Reputation: 704
I have two columns keys and of values (legacy bad design inherited), I want to break this columns into multiple other columns depending on the key column and using the value as the value in the row.
| Key | Value |
|-----------------------------|-----------------------------|
| . | None |
| Review Required? | Yes |
| Installed? | No |
| Required Publish? | No |
| Published? | Yes |
| Published? | No |
| Consult Required? | Yes |
| IS Catalog Reference | Null |
| License Review Required? | No |
I tried something like this but it didn't work
df.loc[~df['Key'].isnull()]
.apply(lambda cols: pd.DataFrame({cols['Key']:cols['Value']},index=[1]),axis=0)

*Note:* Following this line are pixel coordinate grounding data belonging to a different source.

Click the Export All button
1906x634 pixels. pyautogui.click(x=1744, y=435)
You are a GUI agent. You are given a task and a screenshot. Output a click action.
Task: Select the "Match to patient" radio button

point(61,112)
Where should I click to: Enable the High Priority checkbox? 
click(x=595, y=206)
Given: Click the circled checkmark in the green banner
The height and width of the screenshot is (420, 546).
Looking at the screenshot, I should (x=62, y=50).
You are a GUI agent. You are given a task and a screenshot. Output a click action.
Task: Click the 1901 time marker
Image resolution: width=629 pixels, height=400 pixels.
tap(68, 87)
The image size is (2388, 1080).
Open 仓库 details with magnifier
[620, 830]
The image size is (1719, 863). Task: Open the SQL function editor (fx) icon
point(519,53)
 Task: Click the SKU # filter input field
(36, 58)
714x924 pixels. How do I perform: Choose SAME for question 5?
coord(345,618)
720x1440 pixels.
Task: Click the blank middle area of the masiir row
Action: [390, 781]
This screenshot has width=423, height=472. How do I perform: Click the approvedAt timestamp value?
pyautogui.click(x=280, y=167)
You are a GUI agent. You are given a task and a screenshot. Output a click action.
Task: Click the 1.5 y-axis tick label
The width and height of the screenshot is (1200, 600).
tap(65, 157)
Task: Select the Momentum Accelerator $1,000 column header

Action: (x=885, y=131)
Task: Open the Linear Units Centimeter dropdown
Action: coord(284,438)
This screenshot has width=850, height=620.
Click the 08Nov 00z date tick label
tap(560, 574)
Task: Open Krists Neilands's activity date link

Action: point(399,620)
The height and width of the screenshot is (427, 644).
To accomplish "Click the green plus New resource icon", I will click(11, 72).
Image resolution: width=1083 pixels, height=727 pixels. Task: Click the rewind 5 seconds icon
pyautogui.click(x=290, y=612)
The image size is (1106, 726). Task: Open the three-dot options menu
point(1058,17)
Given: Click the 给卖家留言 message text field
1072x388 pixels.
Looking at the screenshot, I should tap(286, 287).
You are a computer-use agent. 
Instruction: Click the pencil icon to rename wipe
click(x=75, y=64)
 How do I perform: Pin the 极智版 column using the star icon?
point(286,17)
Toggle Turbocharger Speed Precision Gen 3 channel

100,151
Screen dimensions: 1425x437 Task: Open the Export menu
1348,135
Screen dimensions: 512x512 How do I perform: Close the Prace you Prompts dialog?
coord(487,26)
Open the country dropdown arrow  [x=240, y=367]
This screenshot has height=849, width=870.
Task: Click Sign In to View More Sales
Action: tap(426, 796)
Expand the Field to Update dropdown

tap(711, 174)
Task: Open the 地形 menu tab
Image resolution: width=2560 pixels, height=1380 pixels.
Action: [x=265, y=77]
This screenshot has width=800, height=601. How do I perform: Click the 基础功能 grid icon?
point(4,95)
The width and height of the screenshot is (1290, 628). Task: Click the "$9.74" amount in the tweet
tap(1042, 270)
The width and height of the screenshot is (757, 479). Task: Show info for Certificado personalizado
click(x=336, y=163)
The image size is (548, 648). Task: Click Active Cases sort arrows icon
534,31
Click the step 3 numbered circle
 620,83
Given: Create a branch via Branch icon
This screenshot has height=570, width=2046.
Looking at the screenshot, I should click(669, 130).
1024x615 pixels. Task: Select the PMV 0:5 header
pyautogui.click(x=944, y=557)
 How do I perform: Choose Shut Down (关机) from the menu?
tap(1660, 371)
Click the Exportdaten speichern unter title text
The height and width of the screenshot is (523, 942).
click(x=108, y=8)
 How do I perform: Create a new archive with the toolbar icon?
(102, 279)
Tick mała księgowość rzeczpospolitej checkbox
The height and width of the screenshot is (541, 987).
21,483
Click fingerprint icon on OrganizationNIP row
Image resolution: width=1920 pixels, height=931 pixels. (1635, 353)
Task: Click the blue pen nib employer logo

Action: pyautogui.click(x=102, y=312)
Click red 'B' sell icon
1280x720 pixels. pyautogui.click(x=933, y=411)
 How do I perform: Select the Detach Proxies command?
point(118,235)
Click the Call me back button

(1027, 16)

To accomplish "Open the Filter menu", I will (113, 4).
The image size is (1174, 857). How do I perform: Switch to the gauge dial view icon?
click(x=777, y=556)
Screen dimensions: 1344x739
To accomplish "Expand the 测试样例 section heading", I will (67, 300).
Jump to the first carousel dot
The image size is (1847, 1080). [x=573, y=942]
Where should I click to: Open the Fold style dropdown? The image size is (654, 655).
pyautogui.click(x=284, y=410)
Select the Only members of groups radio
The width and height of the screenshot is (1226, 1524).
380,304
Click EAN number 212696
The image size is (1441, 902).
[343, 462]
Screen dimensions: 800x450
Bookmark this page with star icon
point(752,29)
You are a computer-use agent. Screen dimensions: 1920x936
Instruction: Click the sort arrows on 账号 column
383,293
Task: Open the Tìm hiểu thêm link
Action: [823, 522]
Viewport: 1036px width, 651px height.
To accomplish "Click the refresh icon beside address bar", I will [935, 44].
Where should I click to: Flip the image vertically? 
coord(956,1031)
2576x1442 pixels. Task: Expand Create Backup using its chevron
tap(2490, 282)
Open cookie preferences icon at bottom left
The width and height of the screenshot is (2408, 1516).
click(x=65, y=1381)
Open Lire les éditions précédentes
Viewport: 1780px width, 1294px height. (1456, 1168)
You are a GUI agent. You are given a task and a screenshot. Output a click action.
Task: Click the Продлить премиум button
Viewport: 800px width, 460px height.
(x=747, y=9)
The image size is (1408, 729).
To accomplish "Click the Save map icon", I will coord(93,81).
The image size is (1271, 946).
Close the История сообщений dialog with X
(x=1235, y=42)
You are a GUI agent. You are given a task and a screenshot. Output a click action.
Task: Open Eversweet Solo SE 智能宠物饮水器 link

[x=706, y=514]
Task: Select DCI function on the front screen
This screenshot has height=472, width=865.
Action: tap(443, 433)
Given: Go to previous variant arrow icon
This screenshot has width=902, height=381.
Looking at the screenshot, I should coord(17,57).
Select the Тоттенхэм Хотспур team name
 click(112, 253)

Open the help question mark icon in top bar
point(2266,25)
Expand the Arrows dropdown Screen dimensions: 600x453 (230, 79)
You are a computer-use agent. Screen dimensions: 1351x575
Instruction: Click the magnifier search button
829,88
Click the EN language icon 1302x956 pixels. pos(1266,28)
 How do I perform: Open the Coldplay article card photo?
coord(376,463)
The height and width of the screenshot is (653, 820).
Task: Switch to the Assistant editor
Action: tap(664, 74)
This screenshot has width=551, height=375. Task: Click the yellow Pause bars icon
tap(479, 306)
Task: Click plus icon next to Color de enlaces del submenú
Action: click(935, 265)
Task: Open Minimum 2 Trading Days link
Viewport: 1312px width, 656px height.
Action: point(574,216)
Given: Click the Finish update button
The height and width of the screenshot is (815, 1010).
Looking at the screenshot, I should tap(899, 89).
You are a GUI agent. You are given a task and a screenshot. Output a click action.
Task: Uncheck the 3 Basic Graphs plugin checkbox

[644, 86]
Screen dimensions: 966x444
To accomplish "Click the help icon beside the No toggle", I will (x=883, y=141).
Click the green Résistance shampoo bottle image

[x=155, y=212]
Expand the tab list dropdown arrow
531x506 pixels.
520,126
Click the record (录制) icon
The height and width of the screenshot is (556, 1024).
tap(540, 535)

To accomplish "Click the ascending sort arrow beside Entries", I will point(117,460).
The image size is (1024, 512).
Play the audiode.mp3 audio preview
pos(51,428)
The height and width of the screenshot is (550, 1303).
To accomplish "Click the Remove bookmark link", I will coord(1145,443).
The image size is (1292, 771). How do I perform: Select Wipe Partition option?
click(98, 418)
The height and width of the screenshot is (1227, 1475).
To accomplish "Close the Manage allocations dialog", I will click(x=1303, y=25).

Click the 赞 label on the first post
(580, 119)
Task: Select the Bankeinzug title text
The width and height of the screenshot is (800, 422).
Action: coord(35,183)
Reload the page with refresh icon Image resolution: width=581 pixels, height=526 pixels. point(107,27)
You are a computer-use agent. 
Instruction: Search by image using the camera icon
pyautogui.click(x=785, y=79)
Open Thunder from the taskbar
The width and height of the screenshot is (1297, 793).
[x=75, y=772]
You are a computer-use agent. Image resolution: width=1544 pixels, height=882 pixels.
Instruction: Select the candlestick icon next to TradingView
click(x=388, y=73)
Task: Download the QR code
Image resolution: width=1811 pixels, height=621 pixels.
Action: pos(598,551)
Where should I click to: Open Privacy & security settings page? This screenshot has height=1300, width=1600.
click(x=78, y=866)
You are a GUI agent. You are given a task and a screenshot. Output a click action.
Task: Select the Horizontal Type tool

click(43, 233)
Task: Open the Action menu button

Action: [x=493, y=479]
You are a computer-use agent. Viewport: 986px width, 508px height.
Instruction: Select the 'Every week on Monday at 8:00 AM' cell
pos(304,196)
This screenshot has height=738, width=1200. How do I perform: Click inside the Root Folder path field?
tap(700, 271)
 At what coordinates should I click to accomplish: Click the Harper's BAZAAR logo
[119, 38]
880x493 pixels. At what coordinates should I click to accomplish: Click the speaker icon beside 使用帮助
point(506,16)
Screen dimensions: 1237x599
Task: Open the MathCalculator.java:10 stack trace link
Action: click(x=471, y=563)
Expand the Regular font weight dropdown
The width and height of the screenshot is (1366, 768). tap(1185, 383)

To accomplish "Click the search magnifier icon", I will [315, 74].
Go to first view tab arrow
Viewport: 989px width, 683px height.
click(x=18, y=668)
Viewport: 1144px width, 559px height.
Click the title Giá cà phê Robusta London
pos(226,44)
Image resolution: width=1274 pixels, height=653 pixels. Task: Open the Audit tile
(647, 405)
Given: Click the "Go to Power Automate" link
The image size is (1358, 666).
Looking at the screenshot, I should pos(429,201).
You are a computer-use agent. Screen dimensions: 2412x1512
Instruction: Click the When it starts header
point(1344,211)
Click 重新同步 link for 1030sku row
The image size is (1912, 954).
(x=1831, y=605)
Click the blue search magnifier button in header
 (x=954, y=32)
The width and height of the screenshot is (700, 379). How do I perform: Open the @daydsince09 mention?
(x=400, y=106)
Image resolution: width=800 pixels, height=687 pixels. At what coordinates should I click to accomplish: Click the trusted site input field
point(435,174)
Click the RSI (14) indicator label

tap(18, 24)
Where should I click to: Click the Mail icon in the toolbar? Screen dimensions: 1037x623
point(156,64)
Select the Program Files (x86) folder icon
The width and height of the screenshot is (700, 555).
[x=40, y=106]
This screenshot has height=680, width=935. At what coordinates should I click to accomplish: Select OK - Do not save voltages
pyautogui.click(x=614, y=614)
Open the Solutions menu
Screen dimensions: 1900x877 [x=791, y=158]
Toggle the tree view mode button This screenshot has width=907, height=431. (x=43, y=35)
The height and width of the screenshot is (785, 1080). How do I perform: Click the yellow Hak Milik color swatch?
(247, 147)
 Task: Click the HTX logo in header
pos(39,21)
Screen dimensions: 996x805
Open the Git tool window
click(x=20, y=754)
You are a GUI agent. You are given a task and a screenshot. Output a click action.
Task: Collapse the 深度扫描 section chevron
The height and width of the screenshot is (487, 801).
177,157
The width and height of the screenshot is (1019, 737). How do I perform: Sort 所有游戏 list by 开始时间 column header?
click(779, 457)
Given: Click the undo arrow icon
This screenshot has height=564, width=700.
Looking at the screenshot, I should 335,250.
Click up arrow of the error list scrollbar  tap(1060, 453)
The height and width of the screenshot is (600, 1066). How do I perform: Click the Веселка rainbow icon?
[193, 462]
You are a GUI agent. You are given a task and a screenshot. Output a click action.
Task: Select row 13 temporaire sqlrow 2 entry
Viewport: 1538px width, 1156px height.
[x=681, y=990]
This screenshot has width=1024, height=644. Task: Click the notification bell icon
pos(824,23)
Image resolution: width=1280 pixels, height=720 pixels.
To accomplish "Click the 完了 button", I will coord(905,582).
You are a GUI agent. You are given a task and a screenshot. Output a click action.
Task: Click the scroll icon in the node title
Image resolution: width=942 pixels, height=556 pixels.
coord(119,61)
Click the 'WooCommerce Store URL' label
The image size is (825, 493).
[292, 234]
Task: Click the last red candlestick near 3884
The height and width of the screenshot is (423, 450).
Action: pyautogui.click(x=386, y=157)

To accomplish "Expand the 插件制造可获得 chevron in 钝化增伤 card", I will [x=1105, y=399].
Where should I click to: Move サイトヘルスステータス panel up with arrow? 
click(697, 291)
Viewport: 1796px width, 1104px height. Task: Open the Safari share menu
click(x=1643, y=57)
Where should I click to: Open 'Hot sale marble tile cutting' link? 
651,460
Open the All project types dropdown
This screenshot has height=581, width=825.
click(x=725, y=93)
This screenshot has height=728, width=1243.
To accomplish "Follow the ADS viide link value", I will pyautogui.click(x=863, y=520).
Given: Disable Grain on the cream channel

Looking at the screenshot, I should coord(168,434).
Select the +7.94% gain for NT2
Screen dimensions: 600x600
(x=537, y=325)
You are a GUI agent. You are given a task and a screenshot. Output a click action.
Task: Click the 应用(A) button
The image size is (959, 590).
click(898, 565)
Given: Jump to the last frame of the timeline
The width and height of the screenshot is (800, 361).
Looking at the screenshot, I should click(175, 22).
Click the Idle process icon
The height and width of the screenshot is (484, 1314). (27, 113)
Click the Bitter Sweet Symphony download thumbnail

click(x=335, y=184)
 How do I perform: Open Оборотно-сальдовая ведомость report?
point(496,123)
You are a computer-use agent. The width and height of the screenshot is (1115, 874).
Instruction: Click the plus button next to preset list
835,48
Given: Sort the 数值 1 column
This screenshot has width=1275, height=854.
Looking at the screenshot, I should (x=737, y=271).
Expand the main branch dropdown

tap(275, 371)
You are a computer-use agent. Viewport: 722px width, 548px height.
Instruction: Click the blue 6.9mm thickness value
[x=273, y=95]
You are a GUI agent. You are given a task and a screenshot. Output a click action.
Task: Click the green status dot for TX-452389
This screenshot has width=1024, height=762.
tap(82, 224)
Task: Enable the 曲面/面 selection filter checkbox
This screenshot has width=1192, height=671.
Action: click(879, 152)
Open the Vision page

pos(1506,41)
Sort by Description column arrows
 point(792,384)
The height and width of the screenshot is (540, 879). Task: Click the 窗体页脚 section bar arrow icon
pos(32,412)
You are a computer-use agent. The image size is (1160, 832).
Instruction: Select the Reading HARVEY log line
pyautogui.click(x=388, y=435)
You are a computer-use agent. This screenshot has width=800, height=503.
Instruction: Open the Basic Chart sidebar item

A sample on what I wish as a result:
| Review Required? | Installed? | Required Publish? | Published? | Published? |
|------------------|-------------|-------------------|--------------|-------------|
| Yes | None | None | None | None |
| None | No | None | None | None |
| None | None | No | None | None |
| None | None | None | Yes | None |
| None | None | None | None | No |
This happens a lot of times and not only for yes or no. Thanks in advance.
Upvotes: 1
Views: 307
Reputation: 862611
Use DataFrame.dropna
for remove rows with missing values, add Key
to index and reshape by Series.unstack
:
df = df.dropna(subset=['Key']).set_index('Key', append=True)['Value'].unstack()
Upvotes: 1